Kerlikowske did not take Pailca's suggestions: He exonerated Jones and Hunt of any wrongdoing. What his plans were for Sackman are not known, because the chief didn't impose discipline on the sergeant within the 180-day deadline outlined in the Seattle Police Officers' Guild contract.

A surveillance video of that arrest revealed inaccuracies in officers' reports that led the OPA's auditor to conclude they lied. Criminal charges against the drug dealer were dropped.

In the Alley-Barnes arrest on Capitol Hill, a patrol-car dashboard camera captured audio but not video. The audio revealed inconsistencies in the officers' accounts, according to court records.

Blows can be heard. A woman can be heard saying, "Oh my God!"

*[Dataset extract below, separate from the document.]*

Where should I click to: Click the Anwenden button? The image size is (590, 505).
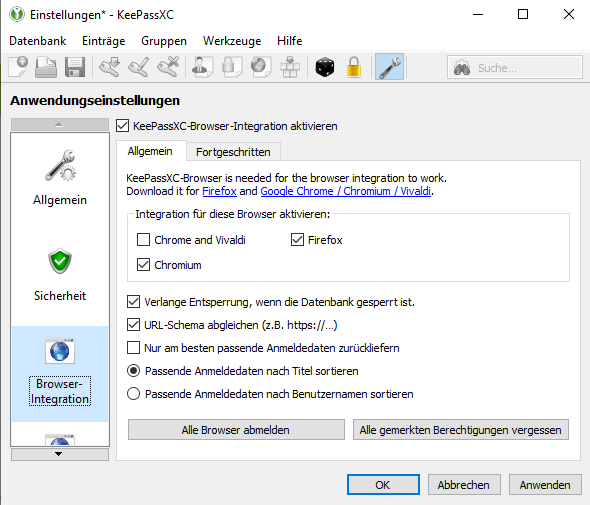[545, 485]
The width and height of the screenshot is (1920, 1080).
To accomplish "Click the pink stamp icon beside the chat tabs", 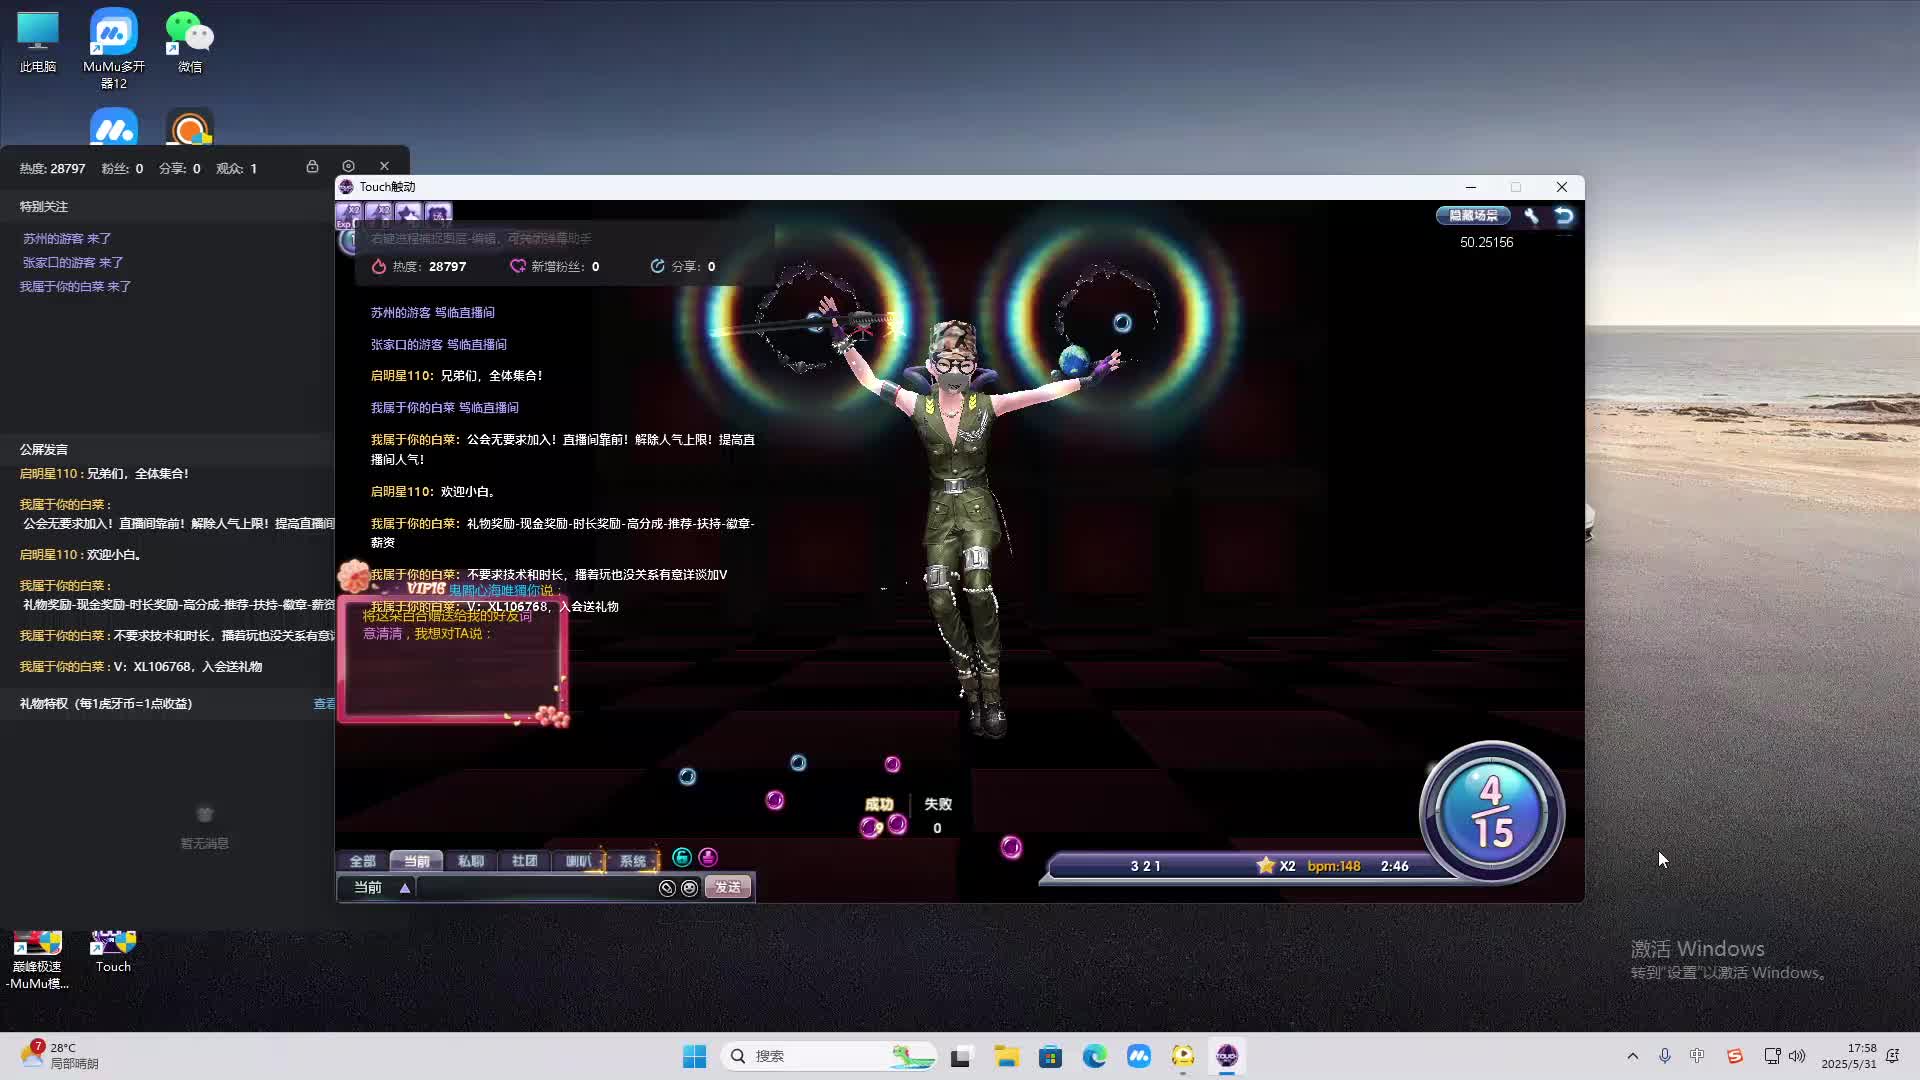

At one point, the 29-year-old Alley-Barnes -- an artist with no criminal record -- pleads with the officers to "please stop kicking me!"

Another voice can be heard saying, "That's way too much!"

The charges against Alley-Barnes were dismissed because the city failed to turn over the video to defense attorneys, according to court and police internal-affairs documents.

In dismissing the case, Municipal Court Judge Jean Rietschel found statements on the tape "impeach the officers' statements" because "there's nothing on the video about the alleged commands that each of the officers said were said to Mr. Alley-Barnes" -- including telling him to put his hands behind his back.

What the tape does reveal, the judge said, are "a number of very inflammatory statements made by police" about "arresting a black" and about Alley-Barnes getting in trouble because of his big mouth.

After SPD OPA found Sackman to have engaged in the above-described misconduct, he was promoted from Sergeant to Lieutenant and put in charge of SPD's drone program.

A police force that has and uses drones is not automatically a police force that has hundreds of thousands of drones following every citizen around all day. Get a grip, already.

And Phil, thanks for spamming this thread with irrelevant comments identical to the ones you posted in Brendan's writeup of your protester buddies' shenanigans.
We definitely need an initiative to ban drone use in Seattle. The SPD hasn't shown they can handle their current challenges without adding an expensive, risky new technology. First they need to learn how to consistently treat each and every citizen as humans. Maybe after several years of good behavior they can play with their toy helicopters.